While no two people have the same experience of their 20’s, it’s almost universally true that these years feel like a powder keg of transformational material. It’s this lustrous and, at times, uneasy sense of metamorphosis that Gal Pal captures with such specificity on Gestures. “These songs are very personal to us,” reflects Austin. “We’re telling stories about different things — life, death, love, grief — all these things we’re going through and growing out of. These songs are about us processing change. Is it good, is it bad? We’re grieving, we’re celebrating.”

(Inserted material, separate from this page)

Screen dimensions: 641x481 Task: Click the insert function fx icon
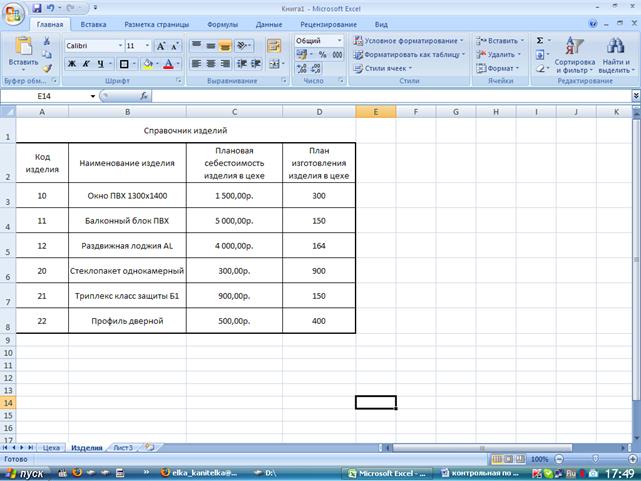click(144, 96)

The duality of grief and celebration that permeates the record is at its core the nature of change. Stepping into a new version requires saying goodbye to a past one, and each member of Gal Pal has experienced this simultaneously painful and euphoric tearing-in-two over the past few years. We bear witness to the grief of Romero’s gender dysphoria alongside the fresh and emergent joy of his transition. We hear Hahn’s searing pain over losing a friend, alongside her reckonings with the importance of community care. We encounter Austin’s dissonance at realizing she’s let the wrong relationships shape her identity, alongside the reminder that self-acceptance is within reach. These are their hard-earned lessons and Gestures is the gift of their struggles — an encapsulation of the resilience that’s molding their future selves.